2. Burst plans to continue identifying and evaluating companies who are licensing opportunities and intends to diligently pursue those likely to yield suitable returns. Burst does not plan to announce specific names of suspected infringing products or companies in advance of negotiating with them or filing litigation to enforce its patent rights. Burst does not plan to publicly release any internal assessments of market segment size or dollar value of those markets, although it believes that they are large enough to warrant the aggressive pursuit of patent licensing within them. As previously disclosed, Burst is already in the process of pursuing licensing opportunities with potential licensees.
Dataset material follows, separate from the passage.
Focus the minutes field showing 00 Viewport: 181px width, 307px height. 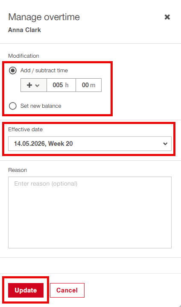[88, 85]
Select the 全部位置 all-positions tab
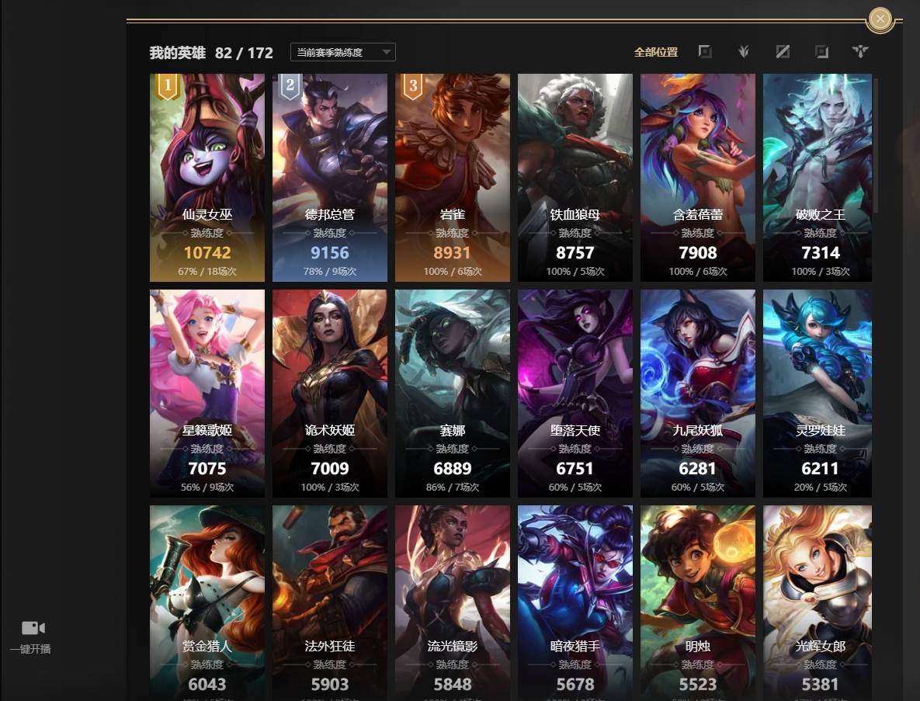This screenshot has height=701, width=920. coord(656,52)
3. Burst does not intend to radically change its current basic business model, which calls for the licensing of its patents as broadly and aggressively as possible. It does not plan to increase the number of employees significantly or to do significant additional R&D, and will continue to rely primarily on outside counsel to pursue licensing initiatives. The Company overhead will likely increase somewhat, to take into account additional administrative needs, anticipated additional legal and accounting costs and the reinstatement of previous salary levels of its CEO and VP of operations, which were cut by 50% in 2001 in order to preserve cash, plus cost of living increases for 2 employees.

4. Court costs and attorney's fees in connection with the settlement of the litigation will reduce proceeds to the Company to approximately $39 million. According to the signed agreement, payment to Burst is to be made within 7 days.

5. Burst's Board of Directors has voted to distribute a cash dividend to its shareholders from the Microsoft license fee in the amount of $.90 per share. The dividend will be payable to all of the Company's shareholders of record on May 6, 2005. The company has recommended that any Burst.com Warrant or Option holders who intend to exercise their warrants or options in order to become shareholders of record by May 6, 2005, complete their warrant or option exercise(s) no later than April 14, 2005, in order to allow ample time for the processing of their exercise(s) and the issuance of their shares.

6. Payment of the dividend is contingent upon actual receipt of funds from Microsoft, which is required to be made within 7 days. Prior to the distribution of the dividend, the Company will pay-off its liabilities and intends to establish a cash reserve of approximately $4 million, so that it can effectively implement its business objectives going forward.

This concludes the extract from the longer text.